Porthos nodded. “If she’s cold…”

“Yes, perhaps that is so,” Athos said. He was tempted to say that marriages were complex and just because she appeared to not have given birth it did not mean she was cold in private. But when he thought about it, Porthos probably knew a lot more about marriage-through his quasi marriage with Athenais-than Athos could claim to know through his failed marriage and his one other almost-relationship. He shrugged.

“Very well,” Porthos said. “Then we should go and question them, should we not?”

Athos nodded. He’d finished his chicken leg and though he’d eaten far less than his friend, felt as though he’d dined better than he had in months.

They walked to the Comeau residence in silence. Athos was not very talkative at the best of times, and given Porthos’s difficulties in making his words obey him, it was often easier to be silent.

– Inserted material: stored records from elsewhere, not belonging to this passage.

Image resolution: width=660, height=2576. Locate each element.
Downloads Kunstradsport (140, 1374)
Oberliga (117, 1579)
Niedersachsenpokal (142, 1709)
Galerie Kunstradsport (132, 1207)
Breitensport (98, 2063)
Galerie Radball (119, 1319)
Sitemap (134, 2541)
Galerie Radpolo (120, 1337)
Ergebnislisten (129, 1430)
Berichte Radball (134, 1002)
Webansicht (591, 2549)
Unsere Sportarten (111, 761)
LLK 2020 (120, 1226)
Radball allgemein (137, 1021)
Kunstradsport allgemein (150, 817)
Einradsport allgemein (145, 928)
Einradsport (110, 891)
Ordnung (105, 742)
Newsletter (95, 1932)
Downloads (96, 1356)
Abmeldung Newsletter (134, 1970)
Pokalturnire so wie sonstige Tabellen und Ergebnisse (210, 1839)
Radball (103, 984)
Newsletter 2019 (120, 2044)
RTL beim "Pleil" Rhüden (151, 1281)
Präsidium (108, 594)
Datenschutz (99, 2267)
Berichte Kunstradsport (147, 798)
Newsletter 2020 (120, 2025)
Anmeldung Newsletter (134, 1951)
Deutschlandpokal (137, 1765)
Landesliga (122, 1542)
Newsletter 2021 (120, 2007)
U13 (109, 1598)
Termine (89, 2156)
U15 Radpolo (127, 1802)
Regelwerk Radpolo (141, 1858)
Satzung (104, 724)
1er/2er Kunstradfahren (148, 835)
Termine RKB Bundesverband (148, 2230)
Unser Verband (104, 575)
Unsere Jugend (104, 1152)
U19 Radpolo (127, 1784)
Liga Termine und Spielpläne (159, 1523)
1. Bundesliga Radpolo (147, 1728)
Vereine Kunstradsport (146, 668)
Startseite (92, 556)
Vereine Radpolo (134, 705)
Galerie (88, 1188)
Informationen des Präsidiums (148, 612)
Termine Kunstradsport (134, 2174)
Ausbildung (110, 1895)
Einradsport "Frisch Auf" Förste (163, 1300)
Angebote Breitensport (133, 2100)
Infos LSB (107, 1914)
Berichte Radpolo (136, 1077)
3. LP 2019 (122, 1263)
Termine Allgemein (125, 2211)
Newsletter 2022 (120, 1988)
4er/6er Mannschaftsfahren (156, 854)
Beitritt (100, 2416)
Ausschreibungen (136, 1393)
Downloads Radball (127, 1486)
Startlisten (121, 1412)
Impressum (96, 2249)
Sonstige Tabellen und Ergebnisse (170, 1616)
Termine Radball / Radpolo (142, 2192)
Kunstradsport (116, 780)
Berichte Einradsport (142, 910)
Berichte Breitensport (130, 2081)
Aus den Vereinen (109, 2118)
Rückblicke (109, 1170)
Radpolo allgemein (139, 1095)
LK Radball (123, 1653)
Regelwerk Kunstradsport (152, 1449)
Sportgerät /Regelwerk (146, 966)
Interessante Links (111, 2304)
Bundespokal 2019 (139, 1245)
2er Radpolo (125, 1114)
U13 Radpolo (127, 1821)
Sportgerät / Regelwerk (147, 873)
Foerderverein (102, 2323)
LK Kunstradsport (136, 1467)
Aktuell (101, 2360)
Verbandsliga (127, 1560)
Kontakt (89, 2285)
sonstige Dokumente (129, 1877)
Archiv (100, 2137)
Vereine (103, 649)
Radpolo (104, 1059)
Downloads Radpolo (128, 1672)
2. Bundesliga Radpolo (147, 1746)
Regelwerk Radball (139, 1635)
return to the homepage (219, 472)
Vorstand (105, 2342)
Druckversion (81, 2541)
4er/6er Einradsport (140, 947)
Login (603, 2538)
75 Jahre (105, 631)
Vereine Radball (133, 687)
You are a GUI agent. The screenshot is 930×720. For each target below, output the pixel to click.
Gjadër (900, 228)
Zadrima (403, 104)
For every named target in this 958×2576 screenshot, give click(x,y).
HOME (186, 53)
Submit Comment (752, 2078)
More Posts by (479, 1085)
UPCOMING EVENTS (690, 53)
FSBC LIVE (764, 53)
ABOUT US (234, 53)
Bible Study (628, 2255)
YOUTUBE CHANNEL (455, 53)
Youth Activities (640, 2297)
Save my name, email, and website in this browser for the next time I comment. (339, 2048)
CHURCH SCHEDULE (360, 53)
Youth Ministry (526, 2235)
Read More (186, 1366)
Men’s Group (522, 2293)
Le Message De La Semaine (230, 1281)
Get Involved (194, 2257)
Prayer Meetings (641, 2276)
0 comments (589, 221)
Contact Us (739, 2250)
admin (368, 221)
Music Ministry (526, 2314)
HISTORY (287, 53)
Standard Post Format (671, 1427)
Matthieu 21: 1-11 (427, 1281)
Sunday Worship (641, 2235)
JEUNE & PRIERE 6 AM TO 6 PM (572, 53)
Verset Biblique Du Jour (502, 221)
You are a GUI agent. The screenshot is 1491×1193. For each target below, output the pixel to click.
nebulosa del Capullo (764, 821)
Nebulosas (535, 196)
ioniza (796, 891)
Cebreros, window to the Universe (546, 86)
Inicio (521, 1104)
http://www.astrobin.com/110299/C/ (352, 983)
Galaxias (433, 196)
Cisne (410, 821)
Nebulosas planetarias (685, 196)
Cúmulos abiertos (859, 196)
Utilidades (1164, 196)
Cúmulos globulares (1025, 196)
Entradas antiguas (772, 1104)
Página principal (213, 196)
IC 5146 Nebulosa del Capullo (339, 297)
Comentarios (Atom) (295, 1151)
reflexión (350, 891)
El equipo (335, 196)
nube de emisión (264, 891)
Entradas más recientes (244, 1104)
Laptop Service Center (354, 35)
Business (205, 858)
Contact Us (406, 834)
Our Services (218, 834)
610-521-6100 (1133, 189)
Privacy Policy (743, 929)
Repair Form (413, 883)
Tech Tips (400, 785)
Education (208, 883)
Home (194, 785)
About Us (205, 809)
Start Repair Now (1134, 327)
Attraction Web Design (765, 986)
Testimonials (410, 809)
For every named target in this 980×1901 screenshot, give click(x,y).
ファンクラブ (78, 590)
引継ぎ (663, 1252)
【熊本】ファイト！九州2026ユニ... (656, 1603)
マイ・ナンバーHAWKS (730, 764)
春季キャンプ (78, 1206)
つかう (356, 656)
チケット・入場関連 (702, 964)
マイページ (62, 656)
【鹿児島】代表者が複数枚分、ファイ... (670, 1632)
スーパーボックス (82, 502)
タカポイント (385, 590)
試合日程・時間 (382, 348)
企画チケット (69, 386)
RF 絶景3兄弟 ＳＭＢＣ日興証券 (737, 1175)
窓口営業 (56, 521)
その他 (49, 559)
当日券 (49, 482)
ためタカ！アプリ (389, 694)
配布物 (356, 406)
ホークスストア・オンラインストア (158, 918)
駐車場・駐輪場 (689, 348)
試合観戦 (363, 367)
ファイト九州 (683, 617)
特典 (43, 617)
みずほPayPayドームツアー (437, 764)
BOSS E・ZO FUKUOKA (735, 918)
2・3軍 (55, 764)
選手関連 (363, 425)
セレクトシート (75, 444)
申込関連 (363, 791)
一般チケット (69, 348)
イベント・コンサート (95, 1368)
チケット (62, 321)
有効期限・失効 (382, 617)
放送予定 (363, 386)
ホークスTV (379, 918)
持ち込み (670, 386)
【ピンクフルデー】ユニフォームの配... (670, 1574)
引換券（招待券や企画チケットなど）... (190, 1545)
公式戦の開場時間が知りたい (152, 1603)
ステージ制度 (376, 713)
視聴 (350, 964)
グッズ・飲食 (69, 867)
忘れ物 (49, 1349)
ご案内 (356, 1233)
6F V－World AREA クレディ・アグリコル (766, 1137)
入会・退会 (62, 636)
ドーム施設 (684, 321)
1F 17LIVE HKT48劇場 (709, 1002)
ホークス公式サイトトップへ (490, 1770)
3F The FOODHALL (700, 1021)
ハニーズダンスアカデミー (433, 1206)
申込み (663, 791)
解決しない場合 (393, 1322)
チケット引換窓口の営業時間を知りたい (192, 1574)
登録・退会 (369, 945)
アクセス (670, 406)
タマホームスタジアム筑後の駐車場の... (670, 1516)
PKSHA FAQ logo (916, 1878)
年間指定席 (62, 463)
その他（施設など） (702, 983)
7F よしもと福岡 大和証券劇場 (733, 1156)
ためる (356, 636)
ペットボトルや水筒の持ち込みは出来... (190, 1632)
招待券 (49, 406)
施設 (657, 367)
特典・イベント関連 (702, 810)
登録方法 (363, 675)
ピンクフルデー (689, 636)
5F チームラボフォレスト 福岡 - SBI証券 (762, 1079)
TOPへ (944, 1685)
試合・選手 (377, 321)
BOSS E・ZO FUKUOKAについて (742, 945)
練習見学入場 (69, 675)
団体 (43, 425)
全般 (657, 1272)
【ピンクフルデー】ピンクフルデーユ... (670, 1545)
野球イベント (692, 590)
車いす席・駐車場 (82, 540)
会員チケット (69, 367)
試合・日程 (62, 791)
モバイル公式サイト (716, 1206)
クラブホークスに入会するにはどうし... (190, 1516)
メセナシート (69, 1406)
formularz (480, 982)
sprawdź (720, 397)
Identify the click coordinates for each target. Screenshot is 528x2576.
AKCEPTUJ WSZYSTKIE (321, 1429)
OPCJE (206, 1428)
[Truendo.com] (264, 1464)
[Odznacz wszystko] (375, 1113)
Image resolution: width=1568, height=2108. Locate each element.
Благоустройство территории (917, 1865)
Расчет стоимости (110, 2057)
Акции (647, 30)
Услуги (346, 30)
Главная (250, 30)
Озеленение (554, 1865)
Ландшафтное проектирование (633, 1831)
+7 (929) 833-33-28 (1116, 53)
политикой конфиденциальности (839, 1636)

The lodging of the nobleman was a two-floor house, with a busy bakery on the downstairs floor. The smell of warm bread permeated everything and Athos was momentarily regretful that his morals would never allow him to imitate Mousqueton. The bakery had the lease of the downstairs floor entirely, but no lease of the field at the back or the yard that abutted it, which was entered via an arched doorway ineffectually closed by a rectangular iron gate. The gate stood open as the musketeers approached, and in the yard horses and grooms seemed to have set up a welter of activity. Far more grooms and horses, Athos thought, than befit this kind of establishment and which bespoke a horse-mad lord or a horse trader. Since he didn’t think it was the later, it must be the former.

It took a moment for people in the yard to notice the two musketeers at the gate-which spoke unusual absorption in their task, since musketeers normally caused the action to stop wherever they went. Or rather, they could very quickly become the center of the action if ignored.